Recaro began as Stuttgarter Karosseriewerk Reutter und Co. (loosely translated as “Reutter and Company Stuttgart bodywork”), founded by Wilhelm Reutter at the turn of the century. The reputation of Reutter’s shop for fine work led Ferdinand Porsche come knocking when he needed bodies for prototype cars after founding his own design company in 1931.
Skip past the war (as many German automakers would appreciate) to 1946, when Ferdinand and son Ferry set about to build a car from their own design. After developing the 356 prototype in parallel with the production version, Porsche contracted with Reutter and Company in 1949 to build the first 500 bodies, frames, seats, and interior trim, plus the electrical and heating systems. The rest, as the saying goes, is history. The 356 was a hit, and a majority of those cars were built in large part by Reutter.
Porsche once again turned to Reutter’s bodywork expertise to make the 901 prototype first shown at the 1963 Frankfurt Auto Show, which ultimately turned into the 911. (Peugeot lays claim to any three-digit car name with a 0 in the middle, so Porsche changed its car to 911.)
The Recaro name came into being that same year, when Porsche acquired the Reutter body plant along with the expertise of its 950 employees. That same plant in Zuffenhausen is still in use today, set to build the all-electric Taycan. The sale included a deal to supply Porsche sports car seats for the next 10 years.
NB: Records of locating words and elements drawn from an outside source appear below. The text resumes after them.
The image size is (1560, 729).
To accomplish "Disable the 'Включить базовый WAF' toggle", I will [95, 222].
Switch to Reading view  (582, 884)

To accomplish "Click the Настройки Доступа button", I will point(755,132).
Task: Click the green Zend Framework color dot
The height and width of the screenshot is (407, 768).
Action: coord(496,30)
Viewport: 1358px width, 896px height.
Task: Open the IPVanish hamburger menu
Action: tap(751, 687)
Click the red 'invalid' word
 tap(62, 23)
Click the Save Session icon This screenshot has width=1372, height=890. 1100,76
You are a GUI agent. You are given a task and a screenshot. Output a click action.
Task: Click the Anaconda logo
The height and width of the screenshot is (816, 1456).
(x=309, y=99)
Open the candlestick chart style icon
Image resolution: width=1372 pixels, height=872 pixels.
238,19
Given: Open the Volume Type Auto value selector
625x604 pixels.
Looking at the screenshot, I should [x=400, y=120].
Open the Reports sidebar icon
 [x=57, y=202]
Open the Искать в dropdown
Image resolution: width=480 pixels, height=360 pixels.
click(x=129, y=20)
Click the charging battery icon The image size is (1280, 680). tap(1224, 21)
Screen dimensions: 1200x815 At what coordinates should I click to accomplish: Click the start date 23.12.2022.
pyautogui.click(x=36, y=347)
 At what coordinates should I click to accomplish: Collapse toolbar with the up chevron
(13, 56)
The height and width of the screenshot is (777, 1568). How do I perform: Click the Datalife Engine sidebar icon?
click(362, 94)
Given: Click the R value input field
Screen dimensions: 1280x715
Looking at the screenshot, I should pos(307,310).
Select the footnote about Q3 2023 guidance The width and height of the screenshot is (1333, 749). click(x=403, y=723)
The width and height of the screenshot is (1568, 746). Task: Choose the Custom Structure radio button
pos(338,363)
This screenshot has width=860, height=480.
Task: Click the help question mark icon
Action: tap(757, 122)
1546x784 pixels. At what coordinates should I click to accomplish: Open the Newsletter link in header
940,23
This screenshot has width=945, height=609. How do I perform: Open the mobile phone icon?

The new company took its name from the combination of Reutter Karosserie, and with the launch of the Recaro Sportsitz in the 911S in summer of ‘66, helped popularize the Pepita fabric seat pattern that’s often incorrectly referred to as Houndstooth.
The relationship continued much longer than that, with Recaro supplying most of the production seats through the 993-generation 911 that ended production in 1998. But those first years when the 911 established its name as a world-class sports car also launched the Recaro reputation for comfortable and supportive seats both for motorsport and everyday use.